Task to complete:
After going through the data, give the number of lines that contain the word "resolution" as your sole answer.

Saved entries
=== Section Start ===
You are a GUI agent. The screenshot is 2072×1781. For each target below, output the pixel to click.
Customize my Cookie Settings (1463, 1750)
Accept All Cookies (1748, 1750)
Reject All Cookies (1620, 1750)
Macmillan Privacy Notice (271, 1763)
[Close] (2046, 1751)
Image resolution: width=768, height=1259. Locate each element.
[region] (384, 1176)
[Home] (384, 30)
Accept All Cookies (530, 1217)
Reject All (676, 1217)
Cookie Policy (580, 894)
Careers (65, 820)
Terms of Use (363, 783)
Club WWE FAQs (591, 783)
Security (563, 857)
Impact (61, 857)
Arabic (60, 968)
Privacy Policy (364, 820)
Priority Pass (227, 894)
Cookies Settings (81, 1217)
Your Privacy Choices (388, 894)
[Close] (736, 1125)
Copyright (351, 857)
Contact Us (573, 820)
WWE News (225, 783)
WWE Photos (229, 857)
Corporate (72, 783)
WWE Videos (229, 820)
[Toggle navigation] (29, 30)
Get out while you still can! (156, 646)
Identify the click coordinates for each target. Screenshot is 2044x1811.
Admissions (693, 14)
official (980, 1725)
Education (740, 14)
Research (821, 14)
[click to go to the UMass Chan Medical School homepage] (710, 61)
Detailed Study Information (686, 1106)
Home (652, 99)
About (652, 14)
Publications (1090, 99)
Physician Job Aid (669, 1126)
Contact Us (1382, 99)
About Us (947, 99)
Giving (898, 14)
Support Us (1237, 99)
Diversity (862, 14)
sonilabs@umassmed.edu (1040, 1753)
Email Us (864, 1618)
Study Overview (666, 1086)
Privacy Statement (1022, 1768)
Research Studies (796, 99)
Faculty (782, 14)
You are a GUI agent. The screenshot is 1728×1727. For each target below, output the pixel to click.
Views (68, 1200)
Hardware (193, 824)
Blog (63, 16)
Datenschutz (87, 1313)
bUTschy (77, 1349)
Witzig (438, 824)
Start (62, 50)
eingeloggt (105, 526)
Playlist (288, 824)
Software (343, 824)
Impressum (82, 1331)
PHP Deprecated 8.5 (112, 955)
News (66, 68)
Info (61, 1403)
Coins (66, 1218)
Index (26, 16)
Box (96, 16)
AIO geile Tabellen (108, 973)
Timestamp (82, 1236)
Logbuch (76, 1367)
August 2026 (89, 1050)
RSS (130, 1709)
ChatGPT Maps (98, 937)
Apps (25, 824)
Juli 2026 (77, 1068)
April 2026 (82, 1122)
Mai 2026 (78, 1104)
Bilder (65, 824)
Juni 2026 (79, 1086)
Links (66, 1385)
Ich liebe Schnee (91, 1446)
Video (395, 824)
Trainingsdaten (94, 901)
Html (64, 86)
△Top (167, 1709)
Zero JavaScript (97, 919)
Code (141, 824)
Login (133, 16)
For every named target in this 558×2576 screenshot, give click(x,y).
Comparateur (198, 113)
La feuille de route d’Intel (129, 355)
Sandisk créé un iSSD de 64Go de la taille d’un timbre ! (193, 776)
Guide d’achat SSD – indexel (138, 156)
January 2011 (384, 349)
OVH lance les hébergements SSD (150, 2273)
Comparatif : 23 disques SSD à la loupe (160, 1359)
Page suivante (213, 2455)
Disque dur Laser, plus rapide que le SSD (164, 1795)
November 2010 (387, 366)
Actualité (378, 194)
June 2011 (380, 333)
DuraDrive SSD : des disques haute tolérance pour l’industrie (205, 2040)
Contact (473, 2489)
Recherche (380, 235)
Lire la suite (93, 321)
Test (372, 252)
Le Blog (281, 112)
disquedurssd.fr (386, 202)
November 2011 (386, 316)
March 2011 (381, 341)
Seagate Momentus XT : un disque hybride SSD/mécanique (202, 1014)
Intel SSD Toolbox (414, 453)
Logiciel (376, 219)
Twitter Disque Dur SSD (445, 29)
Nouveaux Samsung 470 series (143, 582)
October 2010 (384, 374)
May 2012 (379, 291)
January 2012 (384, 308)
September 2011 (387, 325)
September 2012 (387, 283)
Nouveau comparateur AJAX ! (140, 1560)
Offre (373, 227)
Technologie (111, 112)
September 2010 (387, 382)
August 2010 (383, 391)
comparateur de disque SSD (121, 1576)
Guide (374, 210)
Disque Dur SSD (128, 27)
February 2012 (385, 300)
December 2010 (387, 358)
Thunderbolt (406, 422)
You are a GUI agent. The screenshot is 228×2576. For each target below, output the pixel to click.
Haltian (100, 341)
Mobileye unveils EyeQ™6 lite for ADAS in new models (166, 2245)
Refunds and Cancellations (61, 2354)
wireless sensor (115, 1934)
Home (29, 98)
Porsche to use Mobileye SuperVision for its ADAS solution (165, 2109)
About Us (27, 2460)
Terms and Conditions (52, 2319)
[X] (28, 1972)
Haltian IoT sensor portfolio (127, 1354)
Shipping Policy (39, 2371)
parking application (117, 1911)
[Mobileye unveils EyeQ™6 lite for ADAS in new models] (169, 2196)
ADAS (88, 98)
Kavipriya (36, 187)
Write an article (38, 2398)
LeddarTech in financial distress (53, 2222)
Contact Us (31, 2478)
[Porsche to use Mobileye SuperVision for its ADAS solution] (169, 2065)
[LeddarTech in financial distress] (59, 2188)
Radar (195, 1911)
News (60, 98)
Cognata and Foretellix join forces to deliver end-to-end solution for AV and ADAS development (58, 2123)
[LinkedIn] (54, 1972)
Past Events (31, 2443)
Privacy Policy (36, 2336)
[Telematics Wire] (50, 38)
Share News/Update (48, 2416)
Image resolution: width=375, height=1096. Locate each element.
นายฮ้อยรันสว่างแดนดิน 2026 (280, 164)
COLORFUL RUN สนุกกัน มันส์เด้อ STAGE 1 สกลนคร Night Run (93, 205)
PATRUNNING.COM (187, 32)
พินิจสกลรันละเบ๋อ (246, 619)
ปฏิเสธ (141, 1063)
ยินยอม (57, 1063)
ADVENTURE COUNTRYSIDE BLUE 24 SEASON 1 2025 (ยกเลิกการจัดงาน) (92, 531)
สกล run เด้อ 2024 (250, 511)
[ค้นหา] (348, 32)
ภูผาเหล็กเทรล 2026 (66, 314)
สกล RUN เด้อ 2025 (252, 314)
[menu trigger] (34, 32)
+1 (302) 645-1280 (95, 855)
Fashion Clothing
=== Section End ===
Exercise solution:
2